On January 10th, 2009, Wright posted a blog entry that stated : “The Beta of Bitcoin is live tomorrow. This is decentralized… We try until it works.” That post was later edited and in it’s stead was a note that is somewhat confusing. “Bitcoin – AKA bloody nosey you be… It does always surprise me how at times the best place to hide is right in the open.” That post too, was deleted years later. This piece of evidence points to Wright as Nakamoto, but is strikingly direct if Wright really is Nakamoto. Why would Wright be so forthecoming about hiding right out in the open. He is essentially calling himself Nakamoto at this point, complaining about privacy, but doing so in a public blog post.
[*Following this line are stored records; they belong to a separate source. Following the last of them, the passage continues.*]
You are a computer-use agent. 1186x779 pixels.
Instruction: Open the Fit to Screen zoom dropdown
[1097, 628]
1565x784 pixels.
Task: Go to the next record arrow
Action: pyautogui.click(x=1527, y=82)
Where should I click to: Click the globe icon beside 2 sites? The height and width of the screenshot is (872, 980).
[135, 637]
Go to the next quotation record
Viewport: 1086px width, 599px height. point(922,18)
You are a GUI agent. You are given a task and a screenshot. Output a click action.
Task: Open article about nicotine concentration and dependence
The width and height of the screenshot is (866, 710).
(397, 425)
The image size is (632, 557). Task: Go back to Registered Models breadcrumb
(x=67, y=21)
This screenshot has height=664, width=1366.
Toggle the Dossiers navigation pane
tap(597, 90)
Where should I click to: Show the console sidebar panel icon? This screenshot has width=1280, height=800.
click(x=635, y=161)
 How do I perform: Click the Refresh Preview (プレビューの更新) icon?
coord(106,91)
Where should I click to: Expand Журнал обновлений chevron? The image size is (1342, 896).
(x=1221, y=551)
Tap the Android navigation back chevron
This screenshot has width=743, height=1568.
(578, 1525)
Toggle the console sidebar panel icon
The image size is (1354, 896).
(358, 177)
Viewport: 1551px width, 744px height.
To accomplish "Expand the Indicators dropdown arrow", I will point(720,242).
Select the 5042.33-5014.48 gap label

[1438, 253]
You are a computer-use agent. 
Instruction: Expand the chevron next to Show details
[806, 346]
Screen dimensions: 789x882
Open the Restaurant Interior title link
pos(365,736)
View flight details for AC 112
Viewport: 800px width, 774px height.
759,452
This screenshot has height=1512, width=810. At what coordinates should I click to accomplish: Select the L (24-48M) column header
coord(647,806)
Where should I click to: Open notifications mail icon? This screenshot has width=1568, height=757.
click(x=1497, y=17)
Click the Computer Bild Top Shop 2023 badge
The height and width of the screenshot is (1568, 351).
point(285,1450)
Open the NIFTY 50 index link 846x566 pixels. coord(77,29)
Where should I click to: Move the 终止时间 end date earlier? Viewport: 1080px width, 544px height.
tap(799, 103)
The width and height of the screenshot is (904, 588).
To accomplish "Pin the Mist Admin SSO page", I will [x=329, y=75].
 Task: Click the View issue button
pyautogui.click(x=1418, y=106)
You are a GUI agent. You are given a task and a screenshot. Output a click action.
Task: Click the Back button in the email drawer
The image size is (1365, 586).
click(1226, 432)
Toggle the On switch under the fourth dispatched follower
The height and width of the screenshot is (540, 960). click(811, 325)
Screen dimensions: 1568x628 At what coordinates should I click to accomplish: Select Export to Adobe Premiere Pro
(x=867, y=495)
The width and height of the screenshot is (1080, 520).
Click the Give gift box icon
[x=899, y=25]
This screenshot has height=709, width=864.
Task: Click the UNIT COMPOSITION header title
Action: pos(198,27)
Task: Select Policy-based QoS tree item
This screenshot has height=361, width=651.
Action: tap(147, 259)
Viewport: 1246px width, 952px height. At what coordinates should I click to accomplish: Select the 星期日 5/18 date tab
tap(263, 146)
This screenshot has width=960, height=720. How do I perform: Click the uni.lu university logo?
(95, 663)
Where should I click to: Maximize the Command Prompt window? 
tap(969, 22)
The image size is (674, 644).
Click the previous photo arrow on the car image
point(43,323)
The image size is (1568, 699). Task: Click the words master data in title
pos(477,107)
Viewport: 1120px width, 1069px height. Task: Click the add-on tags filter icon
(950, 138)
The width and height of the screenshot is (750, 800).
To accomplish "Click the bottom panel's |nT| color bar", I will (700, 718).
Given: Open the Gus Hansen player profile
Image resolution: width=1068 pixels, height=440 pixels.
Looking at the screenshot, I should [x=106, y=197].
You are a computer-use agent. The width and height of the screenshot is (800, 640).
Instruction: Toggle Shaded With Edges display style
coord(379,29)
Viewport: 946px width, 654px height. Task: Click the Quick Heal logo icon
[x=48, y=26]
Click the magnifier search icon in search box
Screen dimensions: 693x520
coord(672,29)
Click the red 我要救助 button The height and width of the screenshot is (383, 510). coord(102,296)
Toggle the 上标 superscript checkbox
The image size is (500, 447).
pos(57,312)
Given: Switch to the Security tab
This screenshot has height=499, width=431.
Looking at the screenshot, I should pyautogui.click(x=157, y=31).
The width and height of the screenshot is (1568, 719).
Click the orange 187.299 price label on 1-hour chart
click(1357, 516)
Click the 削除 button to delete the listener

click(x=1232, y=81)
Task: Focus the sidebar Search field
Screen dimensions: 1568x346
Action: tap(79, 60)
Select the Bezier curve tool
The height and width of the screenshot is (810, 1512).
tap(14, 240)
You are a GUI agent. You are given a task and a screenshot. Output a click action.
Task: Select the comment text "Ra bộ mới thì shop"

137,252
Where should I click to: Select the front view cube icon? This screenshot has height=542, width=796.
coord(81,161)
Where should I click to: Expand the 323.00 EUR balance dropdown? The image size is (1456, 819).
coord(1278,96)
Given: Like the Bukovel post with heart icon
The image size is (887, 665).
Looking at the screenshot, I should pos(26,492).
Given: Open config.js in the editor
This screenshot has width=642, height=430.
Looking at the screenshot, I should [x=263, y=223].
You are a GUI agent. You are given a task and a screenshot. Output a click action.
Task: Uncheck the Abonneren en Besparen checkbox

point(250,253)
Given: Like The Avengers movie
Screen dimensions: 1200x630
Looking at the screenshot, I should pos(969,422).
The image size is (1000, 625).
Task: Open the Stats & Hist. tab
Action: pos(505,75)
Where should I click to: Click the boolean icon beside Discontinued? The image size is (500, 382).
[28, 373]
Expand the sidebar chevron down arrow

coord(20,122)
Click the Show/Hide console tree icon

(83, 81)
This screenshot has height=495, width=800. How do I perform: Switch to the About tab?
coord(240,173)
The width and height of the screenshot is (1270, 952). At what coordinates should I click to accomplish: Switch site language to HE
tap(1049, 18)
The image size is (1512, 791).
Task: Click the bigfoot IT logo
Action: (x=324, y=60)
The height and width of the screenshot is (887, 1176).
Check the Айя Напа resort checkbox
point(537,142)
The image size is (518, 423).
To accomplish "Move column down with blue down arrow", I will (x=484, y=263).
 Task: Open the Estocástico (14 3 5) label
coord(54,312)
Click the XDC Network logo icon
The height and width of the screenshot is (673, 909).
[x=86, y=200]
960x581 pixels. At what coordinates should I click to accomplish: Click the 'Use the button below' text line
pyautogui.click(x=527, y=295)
Surely he had to realize that this would be used a clue later, but the post remained on his blog until late in 2015.
The evidence is compelling and there is a lot of it. Emails from Wright to his attorney in June of 2008 reference the bitcoin block chain, calling it a “P2P distributed ledger.” Later in the email Wright describes a paper he is going to release called “Electronic Cash Without a Trusted Third Party.” Emails to his now deceased friend David Kleiman contain discussions about a paper they were currently working on, which could very well be the bitcoin paper that was released in early 2009. Perhaps the most steadfast piece of evidence is a PDF that Kleiman agreed to take control of the “Tulip Trust”, a bitcoin wallet address holding over 1.1 million coins. Since the PDF was signed with Kleimans PGP signature, there is no way it could have been altered. The Tulip Trust is the largest hoard of bitcoins in the world, making this compelling evidence that someone closely associated with Wright was somehow the person selected to take control of the bitcoin hoard believed to be controlled by Nakamoto himself.
Wright however, has denied that he is Nakamoto. Most of the blog posts and other evidence that he is, has been edited and altered at suspicious times, leading most to assume that Wright is just a hoaxer attempting to gain notoriety. For now at least, the mystery is yet to be solved.